While criticism is expected (i’ll take any encouragement as well), I’d appreciate if it were constructive or at least appeared to be.
Currently, this is my routine:

  1. At work / home I go over each video and rewatch if I don’t retain. I of course follow along in IDE completing the steps.
    https://www.udemy.com/video-course-c…rn/v4/overview

  2. When I get stuck or don’t understand something in C++ I resort to looking for answers online (typically stackoverflow is the answer)

  3. I keep my mobile browser on C++ Language - C++ Tutorials and find myself reading over information on the basics a few times a day

  4. At home I’m completing 2 lessons each evening from https://www.udemy.com/unrealcourse/learn/v4/overview I’m glad I enrolled in the other C++ course on Udemy as the instructor in this series moves a little fast for me in the programming section.

  • TBT

While I can’t definitively answer the question of when to use BP vs. C++ I can tell you that I am largely in the same boat as you. I have been hacking away part-time for the better part of a year in the Unreal engine and many times feel like I am still quite lost since I feel like I’m lacking “formal” training. Other times, things come easy but I really have to pay attention to logic issues (boolean).

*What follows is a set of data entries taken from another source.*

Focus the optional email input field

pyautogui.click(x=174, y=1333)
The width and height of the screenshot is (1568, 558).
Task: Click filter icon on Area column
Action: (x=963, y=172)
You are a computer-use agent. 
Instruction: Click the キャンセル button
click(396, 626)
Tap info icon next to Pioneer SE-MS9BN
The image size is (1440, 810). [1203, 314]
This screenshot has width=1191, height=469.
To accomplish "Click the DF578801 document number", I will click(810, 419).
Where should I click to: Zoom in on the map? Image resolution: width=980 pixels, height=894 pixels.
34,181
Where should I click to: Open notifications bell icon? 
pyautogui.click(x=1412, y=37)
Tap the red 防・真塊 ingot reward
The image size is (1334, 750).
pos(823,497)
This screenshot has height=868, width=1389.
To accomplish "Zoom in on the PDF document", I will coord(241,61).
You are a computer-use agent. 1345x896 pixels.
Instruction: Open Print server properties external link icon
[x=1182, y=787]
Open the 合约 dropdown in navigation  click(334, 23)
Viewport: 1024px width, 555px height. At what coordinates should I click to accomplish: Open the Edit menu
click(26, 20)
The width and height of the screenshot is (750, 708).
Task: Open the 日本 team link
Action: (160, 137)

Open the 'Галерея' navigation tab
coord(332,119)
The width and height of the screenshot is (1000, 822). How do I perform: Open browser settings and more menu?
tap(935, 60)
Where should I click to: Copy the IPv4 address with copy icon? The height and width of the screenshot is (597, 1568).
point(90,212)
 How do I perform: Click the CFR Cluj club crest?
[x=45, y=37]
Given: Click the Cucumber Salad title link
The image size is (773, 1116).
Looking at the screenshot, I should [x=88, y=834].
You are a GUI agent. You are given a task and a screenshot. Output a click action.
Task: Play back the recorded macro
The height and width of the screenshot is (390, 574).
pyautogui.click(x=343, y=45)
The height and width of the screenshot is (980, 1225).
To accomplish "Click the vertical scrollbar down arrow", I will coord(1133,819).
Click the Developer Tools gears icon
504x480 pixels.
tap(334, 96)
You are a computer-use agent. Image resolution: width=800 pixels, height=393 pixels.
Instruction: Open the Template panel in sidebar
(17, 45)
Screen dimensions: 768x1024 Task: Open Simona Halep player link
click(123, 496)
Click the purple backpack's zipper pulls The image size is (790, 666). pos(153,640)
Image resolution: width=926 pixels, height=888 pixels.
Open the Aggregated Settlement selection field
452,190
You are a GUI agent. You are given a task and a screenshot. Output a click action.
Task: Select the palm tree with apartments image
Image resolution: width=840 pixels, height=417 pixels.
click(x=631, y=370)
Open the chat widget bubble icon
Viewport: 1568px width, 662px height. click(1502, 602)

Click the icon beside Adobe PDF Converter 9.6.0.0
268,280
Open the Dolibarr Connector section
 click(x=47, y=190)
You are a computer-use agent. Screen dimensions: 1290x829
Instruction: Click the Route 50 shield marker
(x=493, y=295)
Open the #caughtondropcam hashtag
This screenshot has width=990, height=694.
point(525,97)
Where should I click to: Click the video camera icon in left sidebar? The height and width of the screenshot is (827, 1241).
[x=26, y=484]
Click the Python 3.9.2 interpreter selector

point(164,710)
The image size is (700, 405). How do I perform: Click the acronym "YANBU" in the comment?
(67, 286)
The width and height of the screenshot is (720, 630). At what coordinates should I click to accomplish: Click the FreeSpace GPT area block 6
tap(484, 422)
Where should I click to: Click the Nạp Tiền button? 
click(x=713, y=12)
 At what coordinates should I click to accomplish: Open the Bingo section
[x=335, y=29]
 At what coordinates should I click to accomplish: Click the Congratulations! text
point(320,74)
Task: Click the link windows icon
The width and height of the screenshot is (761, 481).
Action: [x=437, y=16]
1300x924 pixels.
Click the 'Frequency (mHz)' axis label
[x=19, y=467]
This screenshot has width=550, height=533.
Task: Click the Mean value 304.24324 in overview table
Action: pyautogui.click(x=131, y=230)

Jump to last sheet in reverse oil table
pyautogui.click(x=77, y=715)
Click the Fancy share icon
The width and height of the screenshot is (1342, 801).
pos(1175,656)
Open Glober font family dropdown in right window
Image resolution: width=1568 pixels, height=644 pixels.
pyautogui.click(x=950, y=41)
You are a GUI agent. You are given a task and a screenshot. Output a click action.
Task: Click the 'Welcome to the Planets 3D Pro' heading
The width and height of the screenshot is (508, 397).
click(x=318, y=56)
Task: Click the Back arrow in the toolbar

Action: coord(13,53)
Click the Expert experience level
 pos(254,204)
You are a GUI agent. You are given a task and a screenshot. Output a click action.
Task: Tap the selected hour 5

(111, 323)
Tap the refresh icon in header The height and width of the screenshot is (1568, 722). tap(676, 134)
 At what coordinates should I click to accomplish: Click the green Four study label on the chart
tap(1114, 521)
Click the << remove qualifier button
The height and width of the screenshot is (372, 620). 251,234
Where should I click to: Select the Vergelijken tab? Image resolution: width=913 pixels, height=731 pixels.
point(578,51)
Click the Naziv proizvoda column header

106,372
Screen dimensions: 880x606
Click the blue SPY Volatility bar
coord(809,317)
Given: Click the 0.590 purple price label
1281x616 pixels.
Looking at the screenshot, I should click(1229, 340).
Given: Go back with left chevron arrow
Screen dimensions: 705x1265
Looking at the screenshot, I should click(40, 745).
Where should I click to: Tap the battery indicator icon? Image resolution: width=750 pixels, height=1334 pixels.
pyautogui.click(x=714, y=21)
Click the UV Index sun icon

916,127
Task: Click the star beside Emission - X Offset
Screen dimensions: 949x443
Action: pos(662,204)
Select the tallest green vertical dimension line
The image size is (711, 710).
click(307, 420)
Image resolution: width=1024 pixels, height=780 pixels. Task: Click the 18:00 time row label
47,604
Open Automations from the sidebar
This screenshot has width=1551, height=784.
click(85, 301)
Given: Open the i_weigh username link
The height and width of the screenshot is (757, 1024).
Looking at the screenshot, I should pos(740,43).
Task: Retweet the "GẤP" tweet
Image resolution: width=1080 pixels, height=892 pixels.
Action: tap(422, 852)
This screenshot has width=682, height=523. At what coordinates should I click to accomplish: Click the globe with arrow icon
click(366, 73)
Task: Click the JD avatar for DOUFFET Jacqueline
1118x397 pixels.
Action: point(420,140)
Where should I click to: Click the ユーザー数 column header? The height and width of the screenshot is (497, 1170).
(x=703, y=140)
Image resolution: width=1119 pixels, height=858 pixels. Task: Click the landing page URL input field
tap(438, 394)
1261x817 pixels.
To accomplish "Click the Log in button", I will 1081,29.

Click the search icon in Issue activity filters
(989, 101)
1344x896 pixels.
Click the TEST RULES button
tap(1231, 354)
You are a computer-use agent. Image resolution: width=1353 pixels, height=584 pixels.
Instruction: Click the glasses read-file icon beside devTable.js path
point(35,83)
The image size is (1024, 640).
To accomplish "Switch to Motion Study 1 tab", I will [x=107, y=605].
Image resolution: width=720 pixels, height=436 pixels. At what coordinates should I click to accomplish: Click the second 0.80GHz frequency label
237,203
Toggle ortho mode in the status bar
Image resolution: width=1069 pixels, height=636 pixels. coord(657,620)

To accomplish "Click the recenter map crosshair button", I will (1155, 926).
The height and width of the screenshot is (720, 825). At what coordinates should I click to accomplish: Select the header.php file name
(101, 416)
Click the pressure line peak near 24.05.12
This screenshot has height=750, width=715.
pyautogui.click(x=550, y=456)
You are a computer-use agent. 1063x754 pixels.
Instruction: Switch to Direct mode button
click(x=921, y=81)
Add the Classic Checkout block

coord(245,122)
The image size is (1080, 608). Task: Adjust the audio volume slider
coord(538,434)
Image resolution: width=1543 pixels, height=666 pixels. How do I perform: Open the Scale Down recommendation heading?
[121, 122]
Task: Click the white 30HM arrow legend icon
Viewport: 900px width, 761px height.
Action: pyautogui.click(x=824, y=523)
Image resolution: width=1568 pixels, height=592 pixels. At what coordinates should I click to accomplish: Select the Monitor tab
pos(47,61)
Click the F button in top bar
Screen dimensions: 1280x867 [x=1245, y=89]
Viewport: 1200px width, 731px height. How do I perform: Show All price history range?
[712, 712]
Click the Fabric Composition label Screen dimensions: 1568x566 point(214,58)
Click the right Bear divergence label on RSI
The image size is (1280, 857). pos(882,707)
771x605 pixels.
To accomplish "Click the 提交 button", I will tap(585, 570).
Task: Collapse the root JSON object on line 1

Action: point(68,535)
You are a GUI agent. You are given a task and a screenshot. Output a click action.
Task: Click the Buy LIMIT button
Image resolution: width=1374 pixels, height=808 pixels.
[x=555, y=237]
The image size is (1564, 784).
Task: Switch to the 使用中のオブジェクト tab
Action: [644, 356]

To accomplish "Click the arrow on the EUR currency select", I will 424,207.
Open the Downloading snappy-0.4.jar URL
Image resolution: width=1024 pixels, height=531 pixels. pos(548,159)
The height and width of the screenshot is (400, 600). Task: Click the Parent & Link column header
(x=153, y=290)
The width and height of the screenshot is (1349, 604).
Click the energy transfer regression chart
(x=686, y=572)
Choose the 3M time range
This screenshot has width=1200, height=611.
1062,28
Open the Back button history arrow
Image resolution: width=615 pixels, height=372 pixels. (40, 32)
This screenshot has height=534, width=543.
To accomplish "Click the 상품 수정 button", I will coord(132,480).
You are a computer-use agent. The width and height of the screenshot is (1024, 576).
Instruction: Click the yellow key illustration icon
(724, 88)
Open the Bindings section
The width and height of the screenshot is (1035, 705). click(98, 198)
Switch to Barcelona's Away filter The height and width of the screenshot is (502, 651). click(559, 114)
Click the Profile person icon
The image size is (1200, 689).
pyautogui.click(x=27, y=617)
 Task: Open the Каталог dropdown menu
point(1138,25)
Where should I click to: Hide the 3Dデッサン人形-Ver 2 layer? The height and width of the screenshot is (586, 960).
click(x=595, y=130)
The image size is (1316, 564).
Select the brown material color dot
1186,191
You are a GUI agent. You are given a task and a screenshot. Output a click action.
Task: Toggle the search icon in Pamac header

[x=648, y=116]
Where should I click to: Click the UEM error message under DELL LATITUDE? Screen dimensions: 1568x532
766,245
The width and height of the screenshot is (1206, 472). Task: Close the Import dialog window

The best suggestion I have between C++ and BP is to use whichever one offers the best game performance and that is somewhat derived by using the analytics capability of the engine’s built-in performance profiling https://docs.unrealengine.com/latest/INT/Engine/Performance/

The HUGE caveat to the suggestion above is to not worry about which to use and when…yet. Stick to learning both BP and C++ and as your project grows and you start refactoring to optimize and organize you can then turn an eye towards performance, which will dictate if BP or C++ is the right one to use for that portion of code. Again, take this with a grain of salt because I am largely a newbie myself.

Lastly, If you are new to C++, in additon to the Udemy tutorial you are following (me too), I suggest this one first (or concurrently if you want variety).
https://www.udemy.com/free-learn-c-tutorial-beginners/learn/v4/overview (pretty sure this one is free)

I hope this helps somewhat but I’d love to hear experienced people weigh in as well because I don’t want to steer you in the wrong direction. :slight_smile:

Welcome to the agony and pain! Software developer of many years here and just now diving into game development.

Get a firm grasp of pointers, classes, inheritance.

I have found some value in Pluralsight classes. There are several that pertain to UE4. This course does a very nice job with starting C++. https://www.pluralsight.com/courses/introduction-ai-navigation-systems-unreal-engine-2205https://www.pluralsight.com/courses/introduction-ai-navigation-systems-unreal-engine-2205https://www.pluralsight.com/courses/introduction-ai-navigation-systems-unreal-engine-2205https://www.pluralsight.com/courses/introduction-ai-navigation-systems-unreal-engine-2205https://app.pluralsight.com/library/courses/cplusplus-11-from-scratch/table-of-contents

I highly recommend Tom Looman’s course for the basics getting around Unreal’s C++ flavor. https://www.udemy.com/unrealengine-cpp/

Some references:

I also recommend getting source code control under your belt. I personally use VisualSVN server and then TortoiseSVN as the client. It is fairly straightforward and you can have it all local.

There is GitHub of course if you want to easily share your code with others.

Even with playing around, there is value to checking your code in when you try things. Source code control allows you to compare what you changed but it’s value decreases the less often you check your changes in.